Village in Derbyshire, England

Flagg (Old Norse A sod of peat) is a small Peak District village and civil parish, set in the Derbyshire Dales, halfway between the small market town of Bakewell and the spa town of Buxton, in the area known as the White Peak. The population of the civil parish as taken at the 2011 Census was 192.

Flagg is predominantly a farming village. As well as farms, houses and cottages, Flagg has an Elizabethan manor house, Flagg Hall, which is not open to the public. There is a caravan/campsite within its grounds. The former Unitarian church, built in 1838, is now a private dwelling. A Methodist chapel is also situated in the village. It was completed in 1839. Next to the chapel is the former village school, now a nursery school.

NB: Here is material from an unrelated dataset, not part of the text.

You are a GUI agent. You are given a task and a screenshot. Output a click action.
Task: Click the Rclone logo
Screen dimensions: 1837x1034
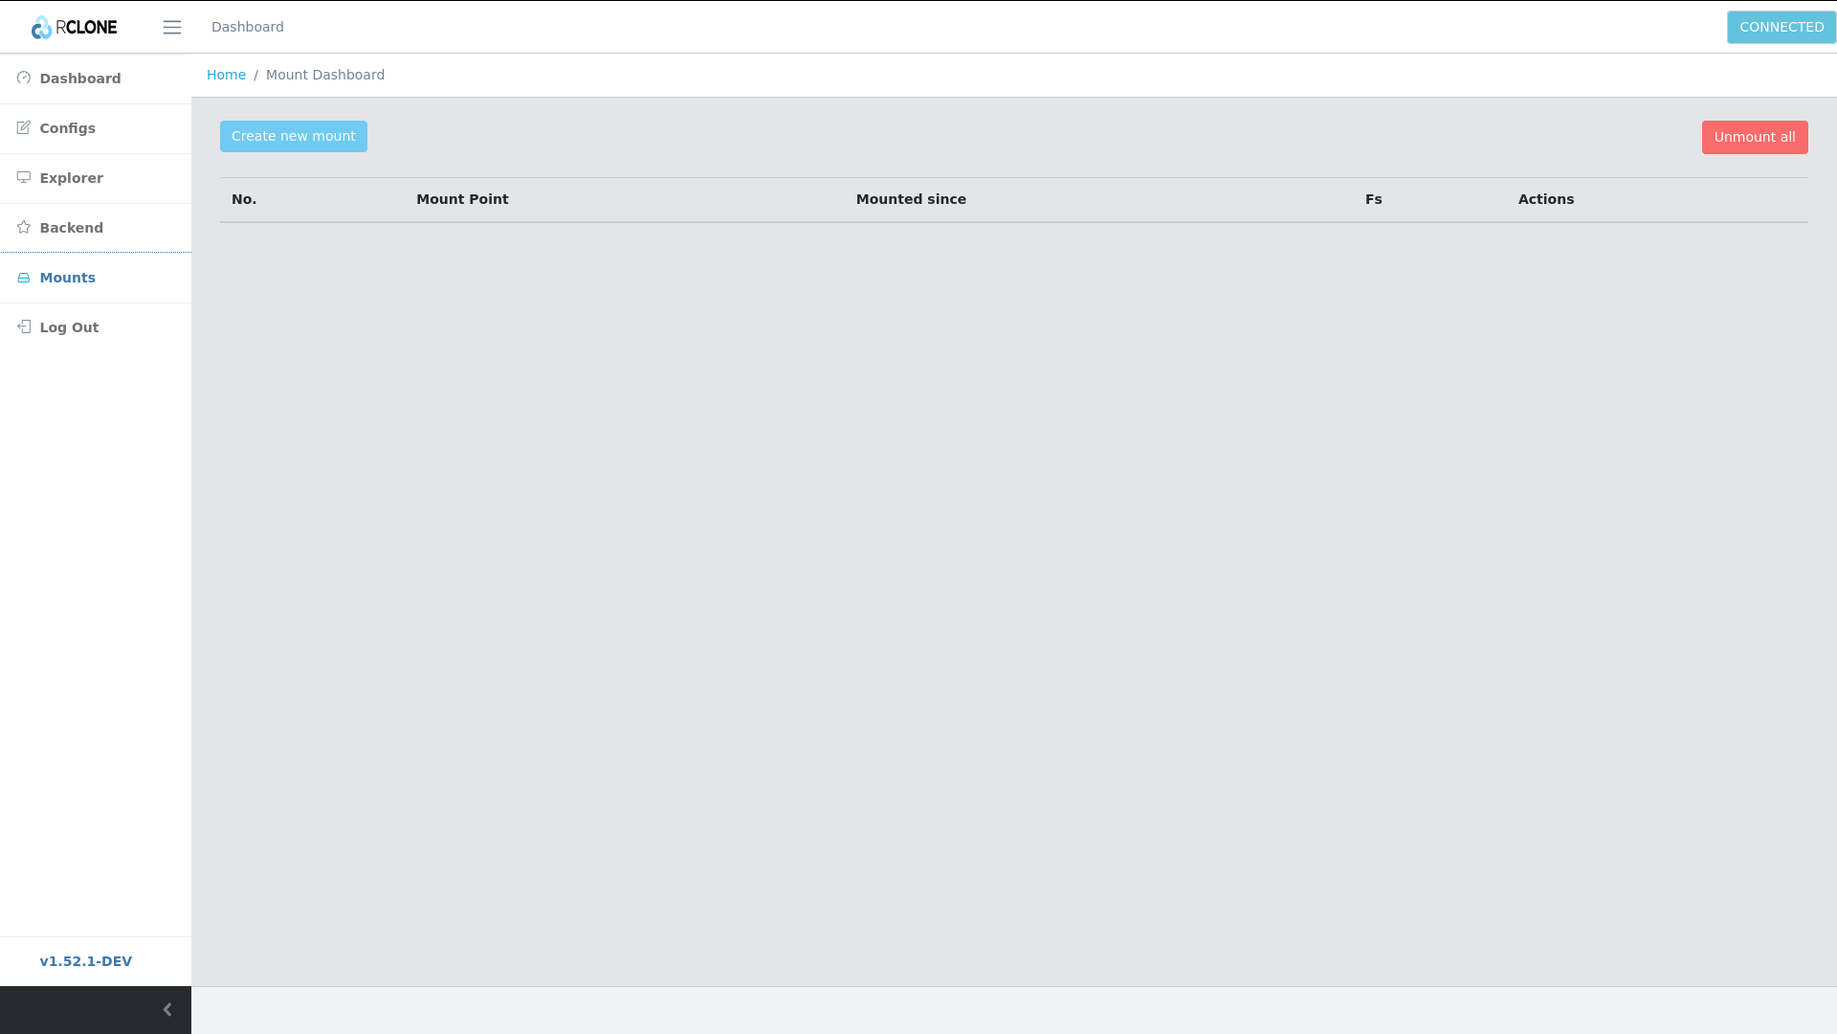74,27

1000 feet above sea level, Flagg is recorded in the Domesday Book as "Flagun", and is believed to have originally been a Viking settlement engaged primarily in lead mining, the evidence of which can still be seen today with many spoil heaps and disused mine shafts in the area. In the mid-19th century, well dressings were held during "Wakes Week", which was always begun on the first Sunday after June 24. There were two wells, one opposite to Ivy House Farm, and the other opposite to Edge Close Farm.

Flagg is known for the point-to-point races held annually on Easter Tuesday by the High Peak Hunt. On one occasion, King Edward VIII, the then Prince of Wales, rode at the races. The village is also popular with hikers and campers, having numerous walks within or close to its boundaries, and several campsites catering for tents, caravans, and motorhomes.